A tese da gestora afirma que o fundo conta com diversificação geográfica de seus shoppings, que pode se tornar um diferencial, dado que os impactos da crise do coronavírus tendem a ter magnitudes diferentes em cada região do país, dependendo da duração da quarentena e do nível de contágio.

Isso porque antes da crise do coronavírus, o portfólio contava com ativos com indicadores operacionais sólidos como baixa vacância e baixa inadimplência.

Para o mês de março, o fundo distribuiu dividendos equivalente ao rendimento do CDI no mês. “Apesar da política ser válida apenas para o mês de março e ser reavaliada mês a mês, acreditamos que os próximos dividendos devem seguir em linha dado os impactos do Covid-19 em seu portfólio.”

Cenário atual

Para corretora, em decorrência do cenário atual, os fundos analisados passaram a negociar com desconto atrativo ao seu valor patrimonial.

O segmento de shoppings é um dos mais impactados com a crise do coronavírus. Apesar da distribuição de rendimentos continuar pressionado no curto prazo devido aos impactos do contágio, alguns Fundos Imobiliários podem gerar ganhos de capital no longo prazo para o investidor.

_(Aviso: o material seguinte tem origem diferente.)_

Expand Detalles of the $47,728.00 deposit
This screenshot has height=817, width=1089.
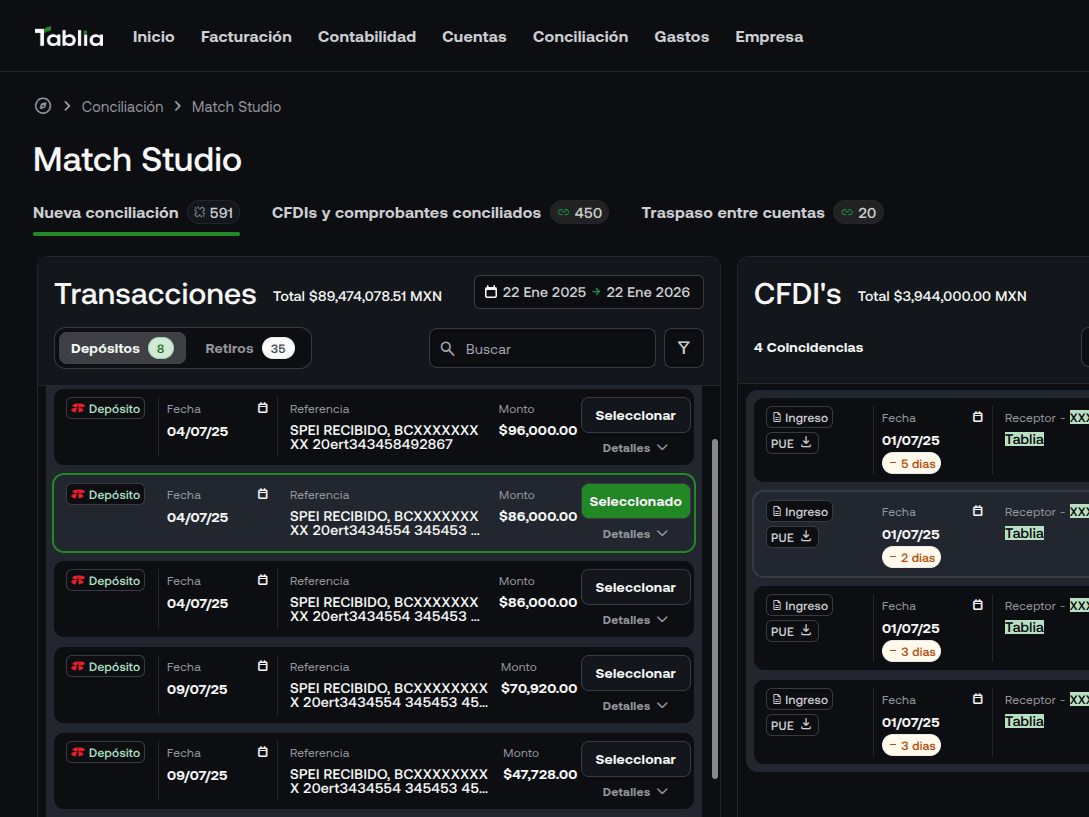[x=635, y=792]
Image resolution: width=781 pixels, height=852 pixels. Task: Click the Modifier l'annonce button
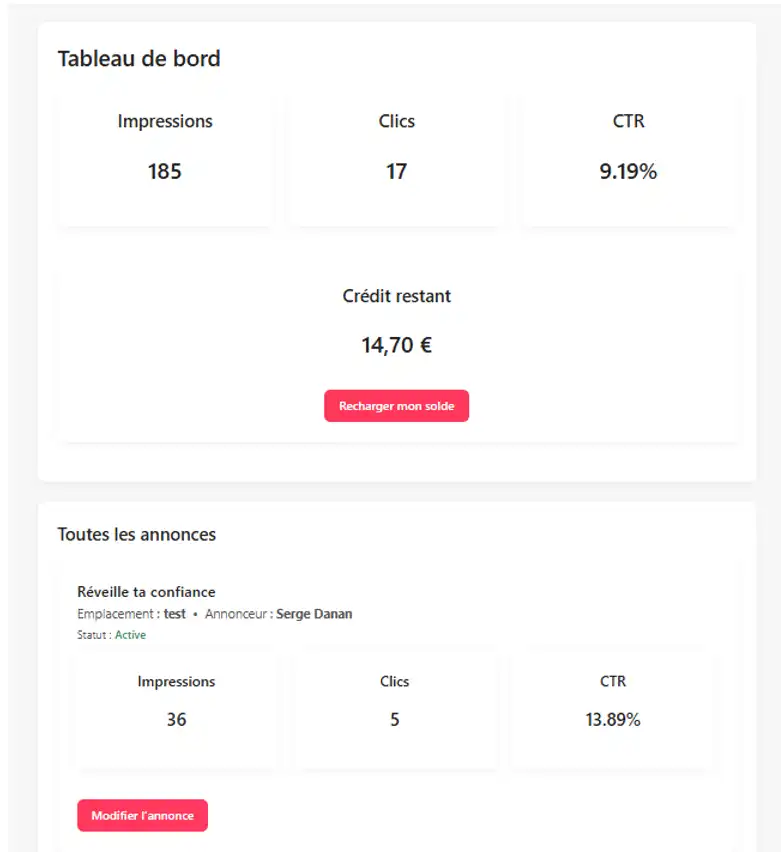click(142, 815)
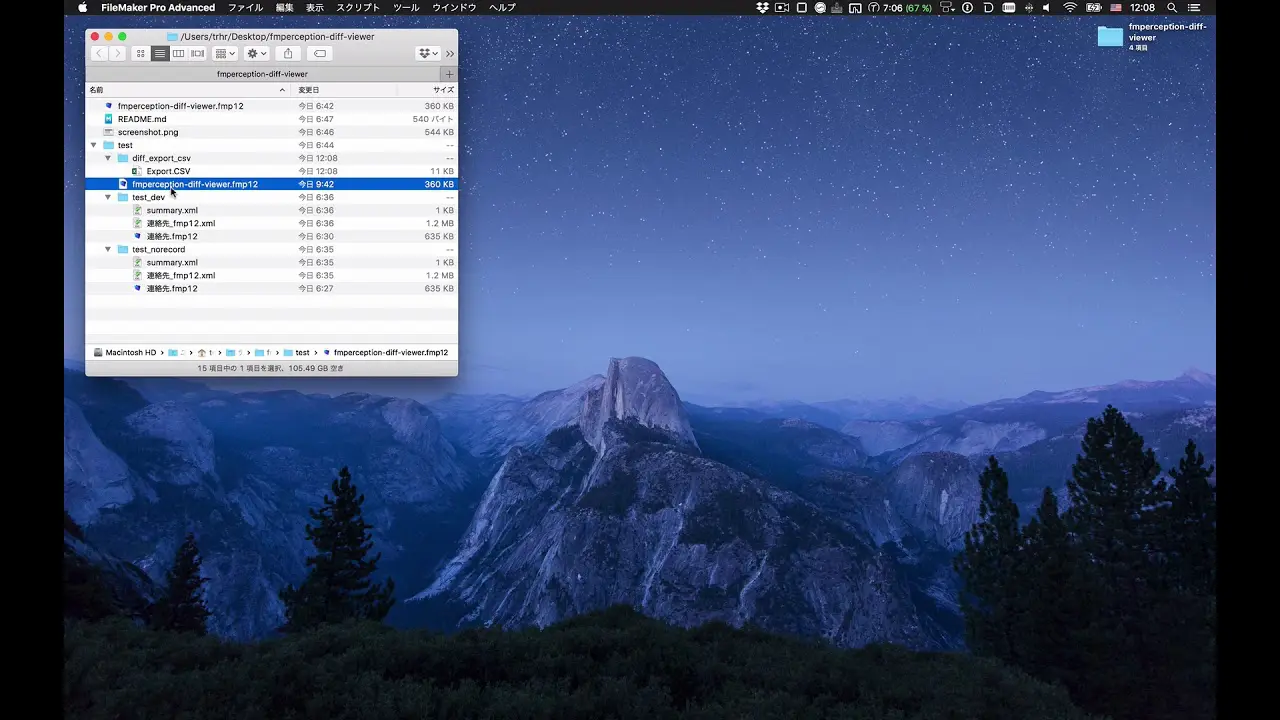Open Spotlight search in menu bar
Viewport: 1280px width, 720px height.
pyautogui.click(x=1171, y=8)
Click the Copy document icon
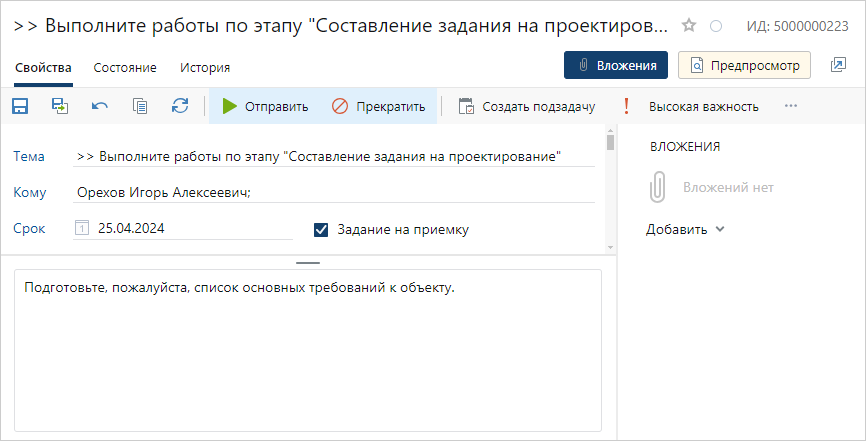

Temos preferência por fundos de shoppings centers com portfólio sólido que contém empreendimentos de qualidade e dominantes em suas regiões.

 

O segmento

Entre 2006 e 2010, o forte crescimento do PIB combinado com queda da taxa Selic e da taxa de desemprego implicou em um período de expansão do consumo e varejo brasileiro.

O setor de shopping centers foi um dos grandes beneficiários desses fatores, permitindo um crescimento robusto por meio de expansões e inaugurações de shopping centers.

A partir de 2014, mesmo com o nível de lançamentos elevado nos primeiros anos devido a entrega de projetos que tiveram sua construção iniciada durante o período de expansão, a economia já dava sinais claros de deterioração que culminaram em um período de estagnação dos shopping centers.

Durante o período, houve quedas consideráveis da confiança do consumidor, do varejo brasileiro, taxa de ocupação e aumento da inadimplência.

 

Apesar do enfraquecimento da economia, os shoppings centers dominantes em suas respectivas regiões se mostraram resilientes.

As empresas que se destacaram durante esse períodos foram as líderes de mercado (principalmente os operadores listados na B3), que anteciparam à recessão e reduziram o desenvolvimento de novos shoppings, o que permitiu que seus ativos recém inaugurados maturassem para atravessarem a crise com menos impactos.

De forma geral, mesmo os shoppings dominantes não saíram ilesos dos impactos da crise. Para se manterem com vacância baixa, os operadores trabalharam no mix de lojas e concederam descontos para defender a ocupação dos seus imóveis visando não comprometer o fluxo de pessoas e experiência do consumidor.

A partir de 2017, com o avanço nas reformas econômicas, queda da taxa de juros e recuperação econômica, o setor de shoppings está bem posicionado para se beneficiar do crescimento econômico.

É esperado que haja queda nos descontos e concessões aos lojistas, aumento na taxa de ocupação e queda na inadimplência ao decorrer da recuperação do varejo e do consumo brasileiro.